Dos minutos más tarde, el tren salía de la estación.
Ruth permaneció muy quieta y se mordió los labios para contener las inesperadas lágrimas. Sintió de pronto una terrible sensación de soledad. Experimentó un ansia desesperada de saltar del tren y volverse atrás antes de que fuese demasiado tarde. Ella, tan serena, tan dueña de sí misma, se sentía por primera vez como una hoja arrastrada por el viento. ¿Qué diría su padre, si lo supiera...
¡Una locura!. ¡Sí, eso era, ¡una locura!. Por primera vez en su vida le dominaba la pasión hasta el punto de hacer una cosa a sabiendas de que era una locura y una temeridad. Como digna hija de su padre, advertía su locura y la reprobaba. Pero también era hija en otro sentido. Tenía la misma tenacidad para conseguir lo que deseaba y, cuando decidía algo, no había nada en el mundo capaz de hacerla volver atrás. Desde niña había demostrado una voluntad de hierro y las propias circunstancias de su vida la habían afianzado. Ahora la empujaba implacable. Bien, la suerte estaba echada y tenía que seguir hasta el final.
Levantó la cabeza y su mirada se cruzó con la de la mujer que iba sentada frente a ella. De pronto tuvo la impresión de que aquella mujer había adivinado sus pensamientos. Vio en aquellos ojos grises comprensión y, sí, piedad.
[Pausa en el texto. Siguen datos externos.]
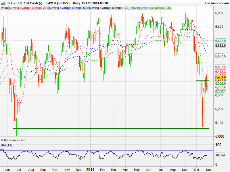230x172 pixels.
Task: Click the yellow 6,431.8 current price tag
Action: [220, 77]
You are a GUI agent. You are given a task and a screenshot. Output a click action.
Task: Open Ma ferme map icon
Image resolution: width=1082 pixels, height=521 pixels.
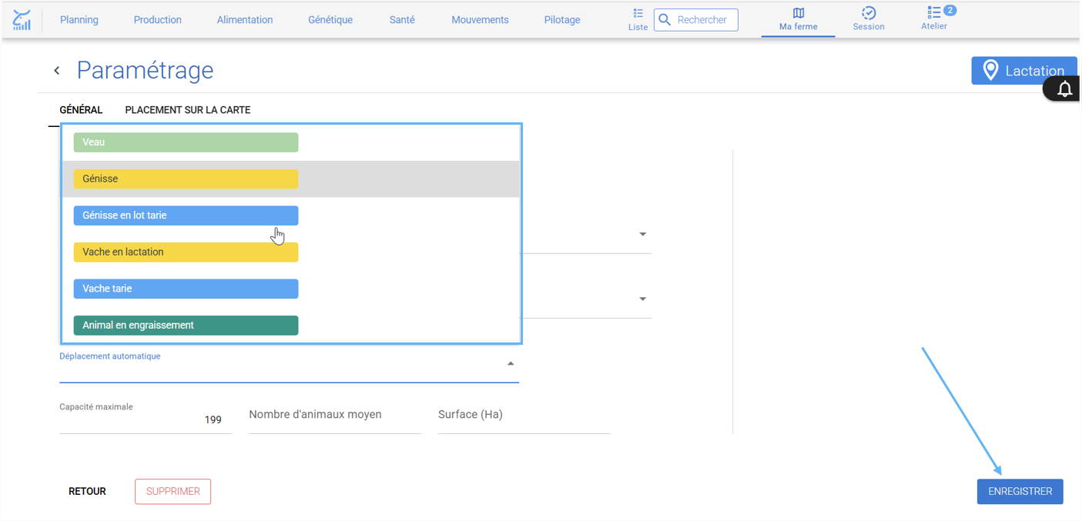click(798, 13)
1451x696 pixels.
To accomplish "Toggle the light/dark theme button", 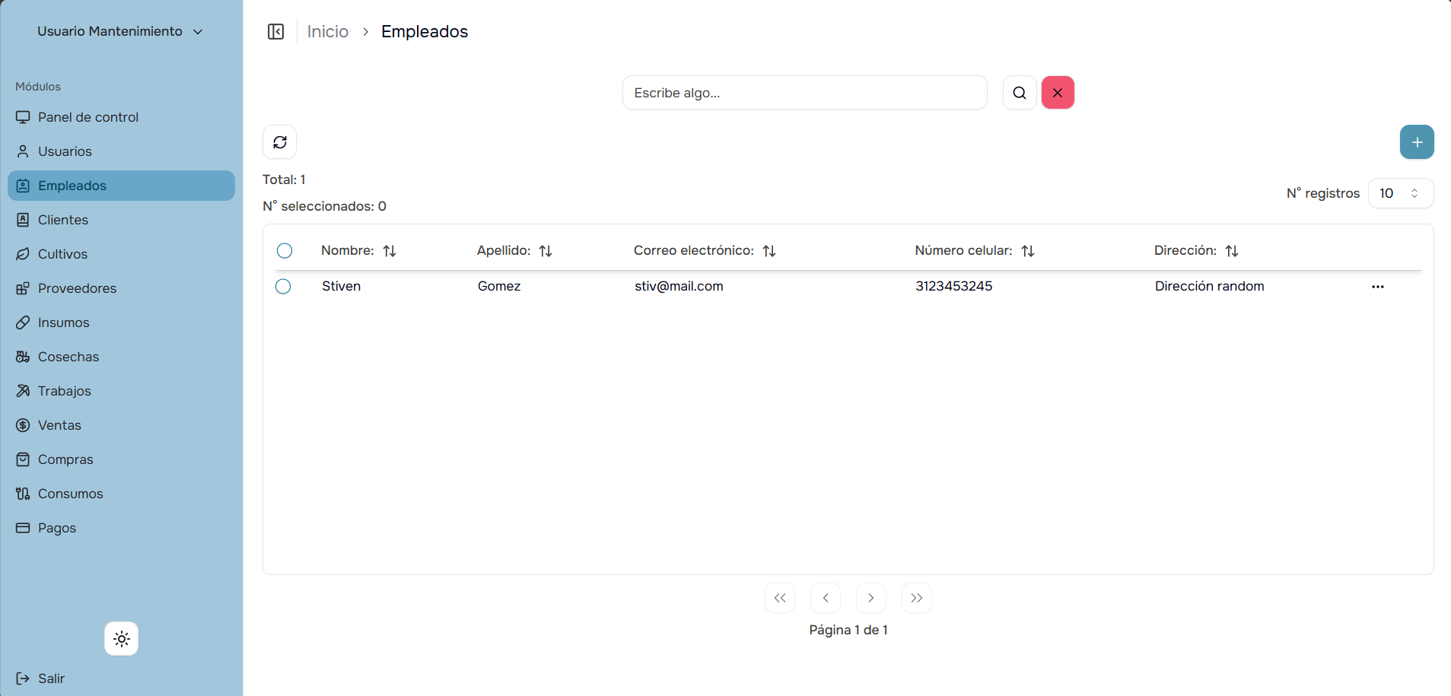I will (122, 639).
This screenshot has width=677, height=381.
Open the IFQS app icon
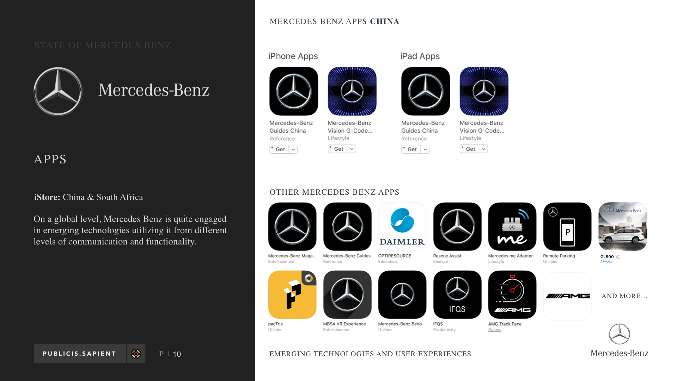click(457, 295)
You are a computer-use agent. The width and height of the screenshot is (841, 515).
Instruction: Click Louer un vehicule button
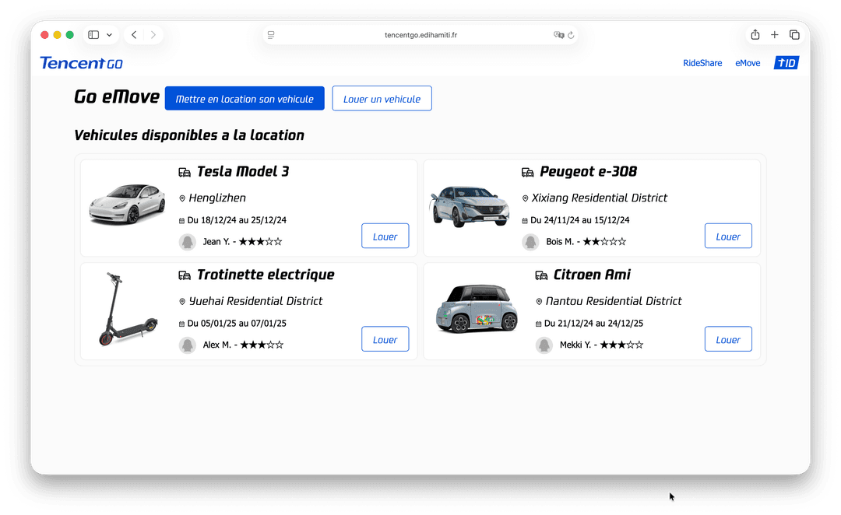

Fue sólo una impresión pasajera. Ambas mujeres recobraron enseguida la expresión indiferente de las personas bien educadas. Mrs. Kettering cogió una revista y Katherine se dedicó a mirar por la ventanilla el interminable paisaje de calles sucias y casas miserables de los suburbios.
A Ruth le resultaba cada vez más difícil fijar su atención en la revista. A pesar de sí misma, mil temores asaltaban su mente. ¡Qué loca había sido!. ¡Qué loca era!. Como todas las personas frías y dueñas de sí mismas, cuando perdía el control lo perdía a fondo. Ahora era demasiado tarde... ¿Era demasiado tarde?. ¡Oh!. Si pudiese hablar con alguien, pedir un consejo. Nunca hasta entonces había sentido un deseo semejante; ella hubiese despreciado la idea de confiar en el juicio de alguien que no fuese ella misma, pero ahora ¿qué le estaba pasando?. Pánico. Sí esa era la palabra más acertada: pánico Sí, ella, Ruth Van Aldin, estaba total y completamente dominada por el pánico.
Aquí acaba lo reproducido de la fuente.